• Extracted text:
══════

# Wiki input



## Van (Aug 19, 2007)

Hey folks I was hoping to start posting some Wiki entries dealing with Carpentry and the scenic side of things. Unfortunately my brain can't wrap around the proper way to do it. 
Should I start putting up individual items like OSB, MDF, AC CDX 1x4,2x4, or should it be a single entry like; Engineered sheet goods, then all the types and Dimensional Lumber, then all the types and grades? 

Any input ? Any Interest? Any other areas they people would like to see addressed from the scenic angle? 

It's funny, I don't think about tools, and materials that I use on a daily basis as being something not everybody knows about, so it's knid of difficult for me to say," Oh yeah I should post a definition of Speed Square ."


----------



## Footer (Aug 19, 2007)

standard building practices my also be a great thing to throw in their. I think just a listing of all sheet goods and stick goods would be fine. I'll throw some steel stuff in their as well. If we could tie each product to its "usual" use, might get some people thinking in different ways.


----------



## gafftaper (Aug 19, 2007)

I think it makes the most sense to go with a thread titled "wood building materials" (or something like that). Then have it all brokendown within the thread. To me you want to have a category title that a person who knows nothing about the topic can easily find... they might never find a wiki article titled MDF. But if it says Wood in the title they'll find it.


----------



## Grog12 (Aug 19, 2007)

I'd go with both. But that's the teacher in me saying make it as simple and accessible as possible. The general category with listings of the types then a separate one for someone who says..."Hey wtf is MDF?"

══════

• Given information:
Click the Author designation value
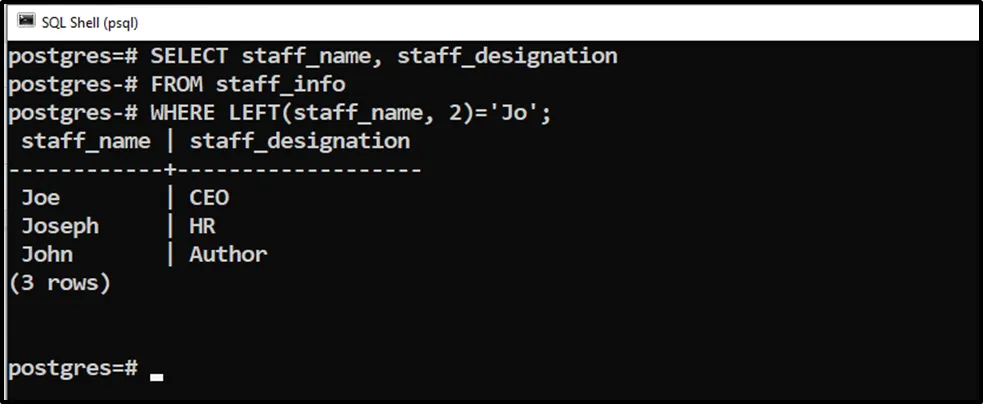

══════

• Directions:
1 – Answer these questions from the forum thread:
(a) Which poster offers to add some steel items?
(b) According to gafftaper, what word in a title would help someone who knows nothing about the topic find the article?
(c) What tool does Van give as an example of something to post a definition of?
2 – Please reproduce the forum thread word for word, beginning at the words "I think it makes" and stopping after the words "they'll find it.".

• Results by task:
1 –
(a) Footer
(b) Wood
(c) Speed Square

2 –
I think it makes the most sense to go with a thread titled "wood building materials" (or something like that). Then have it all brokendown within the thread. To me you want to have a category title that a person who knows nothing about the topic can easily find... they might never find a wiki article titled MDF. But if it says Wood in the title they'll find it.